**INSTRUCTIONS:**
1 – Copy the part of the VPN thread that begins at the words "Hello @Reiers friend!" and stops after "for the reminder.".
2 – In the VPN thread, why does Reiers suggest posting the proposal on the FIPs discussions page?

**SELECTION:**
>> START
Requiring storage providers to provide their company name and proof of location to prevent the use of virtual private networks (VPNs)

VPN is okay if the storage provider discloses their actual location and those actual locations complies to the distribution policy as defined in this thread. The goal is not to forbid VPN, but disallow storage providers to use VPN to disguise their actual location and use it as a tool to violate the rule. There could be valid use case of VPN to encrypt the traffic, etc.

herrehesse commented 1 year ago

@xinaxu agreed. Will edit.

xinaxu commented 1 year ago

Is this proposal already approved within the T&T working group? or are you proposing this to be reviewed bythe T&T working group? How do you plan to drive this to some degree of concensus across the community and notaries? The proposal contains lots of bullet points and the detail of each one is up for debate. (i.e. why 6 replicas not 4)

Reiers commented 1 year ago

Hi @herrehesse ! I think it would get more 👀 , feedback - if this was opened in: https://github.com/filecoin-project/FIPs/discussions Having this under issues in between all the requests, it's not optimal.

Please post there, whenever you are ready - and I will join in then 👍

herrehesse commented 1 year ago

Hello @Reiers friend! A formal FIP draft will be finished by Friday and I will definitely post it in the /discussions channel!

Thank you for the reminder.

herrehesse commented 1 year ago

@xinaxu

Is this proposal already approved within the T&T working group or are you proposing this to be reviewed bythe T&T working group?

How do you plan to drive this to some degree of consensus across the community and notaries?

The proposal contains lots of bullet points and the detail of each one is up for debate. (i.e. why 6 replicas not 4)

panges2 commented 1 year ago

@herrehesse

In light of this, we will also propose a new FIP (Filecoin Improvement Proposal) that would allow for the removal of datacap from entities who are proven to have obtained it fraudulently.

From a tooling standpoint, the removal of datacap from clients is already being developed right now. We're putting greater priority on this, seeing now its importance.

@Reiers, I agree this should be in discussions. Also if you post there, there won't be spam from the LDN bot 😂

@NSC-FIL trying to build exactly those things. Expect more discussion posts about this coming soon. building a Incentive and credit systems for notaries has been top of my mind, and I'm open to discussing the ideas you have so far. if you want to reach out on FF slack: @Philippe Pangestu

alchemypunk commented 1 year ago

https://github.com/filecoin-project/notary-governance/issues/813#issuecomment-1387273258

Cancel the FIL+, user need to pay, problem resolved

See through the essence at a glance. But the community will not let you do this, they need short-term benefits to survive.

kernelogic commented 1 year ago

I agree most of the points but also agreed on the VPN: it's not all evil.

  1. To have a firewall
  2. To have better retrieval speed
  3. To escape government sanctions

And since we are talking about numbers here, I'd like to see max 3 copies per city allowance. The 1 copy per city is too restrictive.
>> END
**LISTING:**
>> START
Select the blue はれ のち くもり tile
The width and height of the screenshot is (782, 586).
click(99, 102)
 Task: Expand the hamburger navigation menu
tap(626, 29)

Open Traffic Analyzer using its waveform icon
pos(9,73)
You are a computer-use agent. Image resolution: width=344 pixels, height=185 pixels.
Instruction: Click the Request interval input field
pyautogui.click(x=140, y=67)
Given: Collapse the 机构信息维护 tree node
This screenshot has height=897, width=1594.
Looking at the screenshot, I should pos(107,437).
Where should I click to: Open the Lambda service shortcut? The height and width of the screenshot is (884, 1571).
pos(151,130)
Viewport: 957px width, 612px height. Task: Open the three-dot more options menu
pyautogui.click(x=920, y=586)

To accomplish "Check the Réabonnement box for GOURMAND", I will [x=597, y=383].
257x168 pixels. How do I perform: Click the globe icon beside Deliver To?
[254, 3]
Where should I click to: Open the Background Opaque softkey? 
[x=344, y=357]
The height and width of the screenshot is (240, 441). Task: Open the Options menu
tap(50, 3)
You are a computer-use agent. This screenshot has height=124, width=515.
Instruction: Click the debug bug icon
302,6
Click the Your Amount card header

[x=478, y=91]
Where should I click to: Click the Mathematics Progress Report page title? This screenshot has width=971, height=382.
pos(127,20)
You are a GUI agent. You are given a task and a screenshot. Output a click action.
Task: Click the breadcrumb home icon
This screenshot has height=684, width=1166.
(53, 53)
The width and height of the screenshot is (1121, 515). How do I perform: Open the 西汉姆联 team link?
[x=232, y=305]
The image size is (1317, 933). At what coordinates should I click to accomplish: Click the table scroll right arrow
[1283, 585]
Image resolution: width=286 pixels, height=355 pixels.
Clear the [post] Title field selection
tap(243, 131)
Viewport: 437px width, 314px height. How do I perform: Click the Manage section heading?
>> END
**OUTPUTS:**
1 –
Hello @Reiers friend! A formal FIP draft will be finished by Friday and I will definitely post it in the /discussions channel!

Thank you for the reminder.

2 – Reiers thinks the proposal would get more attention and feedback there. Keeping it under issues, among all the requests, is not optimal.